OLSR Performance Improvement Using Particle Swarm

ISSN(Online): 2320-9801
ISSN (Print) : 2320-9798
International Journal of Innovative Research in Computer
and Communication Engineering
(An ISO 3297: 2007 Certified Organization)
Vol. 4, Issue 6, June 2016
OLSR Performance Improvement Using Particle
Swarm Optimization Sigmoid Increasing Inertia
Weight (PSOSIIW)
Shallu Yadav1, Dr. Dinesh Kumar2
M. Tech. Student, Department of CSE, Shri Ram College of Engg. & Mgmt, Palwal, Haryana, India1
Head of Department, Department of CSE, Shri Ram College of Engg. & Mgmt, Palwal, Haryana, India2
ABSTRACT: The standard optimized link state routing (OLSR) proposes an interesting idea, the multipoint relays
(MPRs), to decrease message overhead during the broadcasting process. This paper introduces a novel algorithm for
MPRs selection to improve the OLSR performance utilizing particle swarm optimization sigmoid increasing inertia
weight (PSOSIIW). The sigmoid increasing inertia weight has important enhance the particle swarm optimization
(PSO) with respect to quick convergence and simplicity towards optimal solution. The new fitness PSOSIIW function,
packet delay of every node and degree of willingness are proposed to support MPRs selection in OLSR. The
throughput of the introduced method is analyzed utilizing Riverbed simulator. Entire results show that OLSRPSOSIIW has indicated good performance in comparison of the standard OLSR and OLSR-PSO. Basically the
introduced OLSR-PSOSIIW represents benefit of utilizing PSO for analyzing paths of routing in the MPRs selection
algorithm.
KEYWORDS: multipoint relays, particle swam optimization, OLSR, routing
I.
INTRODUCTION
At present, wireless sensor technology is turning a famous way to build wireless personal area network (WPAN)
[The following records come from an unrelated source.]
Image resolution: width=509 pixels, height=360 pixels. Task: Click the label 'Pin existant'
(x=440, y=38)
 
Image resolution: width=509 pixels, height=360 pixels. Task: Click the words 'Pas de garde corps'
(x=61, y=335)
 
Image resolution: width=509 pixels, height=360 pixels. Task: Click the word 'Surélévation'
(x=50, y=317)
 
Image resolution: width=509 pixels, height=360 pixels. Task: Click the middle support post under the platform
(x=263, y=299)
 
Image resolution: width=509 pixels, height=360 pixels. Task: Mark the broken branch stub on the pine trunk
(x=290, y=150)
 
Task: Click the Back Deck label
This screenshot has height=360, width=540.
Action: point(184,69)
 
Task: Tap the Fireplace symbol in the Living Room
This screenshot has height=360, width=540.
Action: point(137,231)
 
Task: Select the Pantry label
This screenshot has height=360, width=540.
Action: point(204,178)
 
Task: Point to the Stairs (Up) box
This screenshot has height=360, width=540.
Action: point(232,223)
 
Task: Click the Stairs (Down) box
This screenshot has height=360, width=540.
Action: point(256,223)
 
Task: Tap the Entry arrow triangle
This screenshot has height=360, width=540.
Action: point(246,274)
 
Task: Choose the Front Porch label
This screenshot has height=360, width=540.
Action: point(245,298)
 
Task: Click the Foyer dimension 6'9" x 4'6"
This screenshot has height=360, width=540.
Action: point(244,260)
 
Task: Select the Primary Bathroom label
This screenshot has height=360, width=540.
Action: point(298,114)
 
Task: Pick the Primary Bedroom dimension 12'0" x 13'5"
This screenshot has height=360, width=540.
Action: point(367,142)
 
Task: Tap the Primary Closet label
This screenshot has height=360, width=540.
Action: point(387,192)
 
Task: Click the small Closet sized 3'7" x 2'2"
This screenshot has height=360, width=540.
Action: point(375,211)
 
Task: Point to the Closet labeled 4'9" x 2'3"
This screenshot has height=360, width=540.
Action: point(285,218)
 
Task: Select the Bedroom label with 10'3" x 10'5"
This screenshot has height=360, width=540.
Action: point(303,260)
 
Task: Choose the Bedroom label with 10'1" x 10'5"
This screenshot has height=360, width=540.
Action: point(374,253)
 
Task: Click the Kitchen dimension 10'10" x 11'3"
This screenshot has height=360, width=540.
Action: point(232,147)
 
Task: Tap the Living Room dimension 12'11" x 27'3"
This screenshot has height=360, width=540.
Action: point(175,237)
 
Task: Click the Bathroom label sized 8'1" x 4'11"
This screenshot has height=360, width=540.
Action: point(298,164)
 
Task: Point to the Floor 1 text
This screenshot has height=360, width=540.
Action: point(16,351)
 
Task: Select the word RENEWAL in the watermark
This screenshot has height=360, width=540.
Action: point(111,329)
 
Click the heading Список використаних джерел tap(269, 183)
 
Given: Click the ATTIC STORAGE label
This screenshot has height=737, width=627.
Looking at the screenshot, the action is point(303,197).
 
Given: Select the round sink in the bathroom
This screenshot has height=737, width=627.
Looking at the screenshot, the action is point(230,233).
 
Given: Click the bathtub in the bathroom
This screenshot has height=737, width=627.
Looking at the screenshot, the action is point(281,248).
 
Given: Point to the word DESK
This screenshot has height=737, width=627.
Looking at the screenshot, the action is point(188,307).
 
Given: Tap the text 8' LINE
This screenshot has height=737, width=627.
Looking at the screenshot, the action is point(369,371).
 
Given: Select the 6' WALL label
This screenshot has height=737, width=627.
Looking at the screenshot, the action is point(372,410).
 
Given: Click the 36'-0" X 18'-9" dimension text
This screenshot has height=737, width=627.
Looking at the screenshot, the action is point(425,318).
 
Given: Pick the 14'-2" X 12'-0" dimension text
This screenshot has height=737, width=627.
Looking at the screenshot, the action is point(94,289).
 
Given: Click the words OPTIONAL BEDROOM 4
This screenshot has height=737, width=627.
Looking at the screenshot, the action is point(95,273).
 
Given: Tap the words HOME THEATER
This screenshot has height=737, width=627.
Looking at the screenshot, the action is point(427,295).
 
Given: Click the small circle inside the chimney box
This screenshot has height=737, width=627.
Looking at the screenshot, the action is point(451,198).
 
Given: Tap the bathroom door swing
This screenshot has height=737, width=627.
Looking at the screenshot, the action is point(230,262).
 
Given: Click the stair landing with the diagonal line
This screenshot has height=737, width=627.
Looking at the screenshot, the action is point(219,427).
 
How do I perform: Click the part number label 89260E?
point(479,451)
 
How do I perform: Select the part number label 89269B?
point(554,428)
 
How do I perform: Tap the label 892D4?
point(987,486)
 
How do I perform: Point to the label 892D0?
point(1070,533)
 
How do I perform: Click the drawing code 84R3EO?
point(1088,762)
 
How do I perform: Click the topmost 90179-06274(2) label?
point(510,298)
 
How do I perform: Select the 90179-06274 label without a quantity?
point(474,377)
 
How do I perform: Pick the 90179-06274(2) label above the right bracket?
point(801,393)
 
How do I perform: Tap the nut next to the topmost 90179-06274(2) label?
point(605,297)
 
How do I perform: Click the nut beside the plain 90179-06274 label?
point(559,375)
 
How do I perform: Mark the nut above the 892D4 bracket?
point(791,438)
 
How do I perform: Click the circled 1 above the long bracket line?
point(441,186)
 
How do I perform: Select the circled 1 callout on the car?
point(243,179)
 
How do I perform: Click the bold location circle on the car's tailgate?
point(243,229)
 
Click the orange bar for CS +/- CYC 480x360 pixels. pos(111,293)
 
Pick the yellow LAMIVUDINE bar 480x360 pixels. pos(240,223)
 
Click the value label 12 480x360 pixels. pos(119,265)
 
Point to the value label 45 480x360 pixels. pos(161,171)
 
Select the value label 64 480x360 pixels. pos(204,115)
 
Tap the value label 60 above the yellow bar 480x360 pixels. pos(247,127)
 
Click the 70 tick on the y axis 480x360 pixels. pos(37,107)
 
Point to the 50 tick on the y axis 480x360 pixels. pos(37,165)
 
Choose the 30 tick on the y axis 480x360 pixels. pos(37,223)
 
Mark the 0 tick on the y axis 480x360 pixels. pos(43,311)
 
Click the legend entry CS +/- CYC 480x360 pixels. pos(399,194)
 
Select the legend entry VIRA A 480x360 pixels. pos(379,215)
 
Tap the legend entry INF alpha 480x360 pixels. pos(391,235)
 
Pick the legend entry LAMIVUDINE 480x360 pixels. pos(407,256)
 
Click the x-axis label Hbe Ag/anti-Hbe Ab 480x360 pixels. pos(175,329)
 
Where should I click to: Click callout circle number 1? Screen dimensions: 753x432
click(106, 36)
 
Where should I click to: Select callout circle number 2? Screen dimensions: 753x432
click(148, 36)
because of its less cost, less power consumption applications, suitable for utilizing wireless signals in open regions i.e.
home or office space instead of setting up wires and scalability but energy-saving remains a serious design issue. [1] It
has applications in military operation, environment monitoring, medical and health, intelligent home and other
commercial areas. LR-WPAN (Low- range wireless personal area network) devices can be categorized as reduced
function devices (RFDs) and full function devices (FFDs). [5] One device is showed as the PAN coordinator (FFD)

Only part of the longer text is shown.